I have plans. I have something that I really want to do, but I'm not sure if I'll get it finished. I am going to try my best this time around to do this task from beginning to end, while still finding time to sleep. It will be interesting to see if I can get this done.

Originally, I was going to try to find a place to go to do some dreaming and some thinking about where I want to go with my future, but I just paid the bill for the first real vacation that I'm going to be taking, so I'm a bit shell-shocked by that amount heading out of my accounts. So, my mini-break will be a staycation with those dreaming and thinking tasks embedded into my other chores. 

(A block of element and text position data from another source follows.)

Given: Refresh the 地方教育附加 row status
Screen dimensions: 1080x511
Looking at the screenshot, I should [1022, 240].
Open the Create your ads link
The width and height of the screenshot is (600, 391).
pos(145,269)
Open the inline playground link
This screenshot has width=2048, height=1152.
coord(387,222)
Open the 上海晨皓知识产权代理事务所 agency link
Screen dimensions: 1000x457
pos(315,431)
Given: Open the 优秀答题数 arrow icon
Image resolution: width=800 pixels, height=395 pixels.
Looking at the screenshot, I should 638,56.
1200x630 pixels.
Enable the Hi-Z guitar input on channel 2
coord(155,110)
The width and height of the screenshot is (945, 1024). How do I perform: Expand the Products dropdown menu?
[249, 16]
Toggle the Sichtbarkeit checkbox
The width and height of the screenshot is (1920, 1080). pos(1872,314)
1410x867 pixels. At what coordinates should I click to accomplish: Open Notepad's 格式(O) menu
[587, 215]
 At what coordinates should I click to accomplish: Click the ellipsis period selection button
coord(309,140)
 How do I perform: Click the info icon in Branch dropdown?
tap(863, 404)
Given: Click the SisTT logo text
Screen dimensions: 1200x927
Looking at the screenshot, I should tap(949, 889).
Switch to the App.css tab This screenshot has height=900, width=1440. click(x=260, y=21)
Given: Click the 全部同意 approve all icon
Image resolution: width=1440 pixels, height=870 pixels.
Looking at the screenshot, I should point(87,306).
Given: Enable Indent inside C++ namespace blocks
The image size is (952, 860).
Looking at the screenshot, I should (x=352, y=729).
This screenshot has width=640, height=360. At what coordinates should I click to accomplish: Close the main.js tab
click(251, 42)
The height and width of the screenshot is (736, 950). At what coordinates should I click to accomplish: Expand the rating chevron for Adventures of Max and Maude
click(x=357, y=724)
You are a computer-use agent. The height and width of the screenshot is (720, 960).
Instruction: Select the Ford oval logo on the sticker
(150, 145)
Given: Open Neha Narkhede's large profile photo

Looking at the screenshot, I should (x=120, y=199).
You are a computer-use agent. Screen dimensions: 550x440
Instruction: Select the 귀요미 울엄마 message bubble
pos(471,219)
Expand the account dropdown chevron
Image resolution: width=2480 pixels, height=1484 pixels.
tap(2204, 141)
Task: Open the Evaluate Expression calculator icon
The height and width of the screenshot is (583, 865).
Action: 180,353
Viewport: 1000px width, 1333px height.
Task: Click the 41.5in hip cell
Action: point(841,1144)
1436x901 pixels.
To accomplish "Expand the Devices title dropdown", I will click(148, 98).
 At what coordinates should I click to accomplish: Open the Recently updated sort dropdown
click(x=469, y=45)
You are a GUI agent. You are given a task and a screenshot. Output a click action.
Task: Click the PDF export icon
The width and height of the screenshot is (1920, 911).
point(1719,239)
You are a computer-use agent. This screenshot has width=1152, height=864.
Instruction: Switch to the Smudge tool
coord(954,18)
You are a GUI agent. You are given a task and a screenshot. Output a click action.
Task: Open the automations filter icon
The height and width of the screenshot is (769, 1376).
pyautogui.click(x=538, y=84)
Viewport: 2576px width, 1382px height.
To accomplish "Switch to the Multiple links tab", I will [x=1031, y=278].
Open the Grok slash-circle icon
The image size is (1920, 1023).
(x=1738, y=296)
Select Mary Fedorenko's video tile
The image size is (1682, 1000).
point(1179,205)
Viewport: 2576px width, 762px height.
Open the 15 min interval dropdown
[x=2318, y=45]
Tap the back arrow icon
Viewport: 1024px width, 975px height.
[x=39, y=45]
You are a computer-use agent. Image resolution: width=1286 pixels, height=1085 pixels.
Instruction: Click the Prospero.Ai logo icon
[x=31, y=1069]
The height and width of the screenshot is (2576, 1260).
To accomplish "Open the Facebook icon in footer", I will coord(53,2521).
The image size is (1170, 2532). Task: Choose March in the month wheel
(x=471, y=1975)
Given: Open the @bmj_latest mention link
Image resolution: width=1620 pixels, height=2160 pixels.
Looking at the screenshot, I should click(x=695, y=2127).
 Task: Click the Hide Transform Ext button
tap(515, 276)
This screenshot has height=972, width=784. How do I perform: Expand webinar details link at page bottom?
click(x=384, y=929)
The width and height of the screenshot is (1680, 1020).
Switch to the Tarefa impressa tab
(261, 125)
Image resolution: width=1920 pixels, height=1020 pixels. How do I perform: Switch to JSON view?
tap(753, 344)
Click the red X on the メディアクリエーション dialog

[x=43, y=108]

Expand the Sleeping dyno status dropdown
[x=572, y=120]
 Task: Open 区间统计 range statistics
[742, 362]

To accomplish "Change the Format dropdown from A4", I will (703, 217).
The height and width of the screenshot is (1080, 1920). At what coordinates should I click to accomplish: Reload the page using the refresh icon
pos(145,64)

My favorite way to do work around the house is a 30 minute pattern. I spend 30 minutes on a non-preferred activity and then 30 minutes on a preferred activity. I set my R2-D2 timer (yep, I have one!), and then I go until he rings. Then, I set him again and switch to another task. I go back and forth between tasks until I'm completely finished with everything or until I am tired - usually it's being tired that interrupts my process. So, a bit of my onerous task and a bit of visioning - back to a bit of the task and another bit of visioning.

But, I need to remember that I am not at this mini-break yet. There are still three more work days until I can vacate my current work brain for a bit.

I have to try not to set my expectations for myself too high. I know what I want to do, and I think I'll have plenty of time, but we will see. I tend to have bigger dreams than I can achieve in five days. We'll see.

Three days of work. Three days. Work. Three.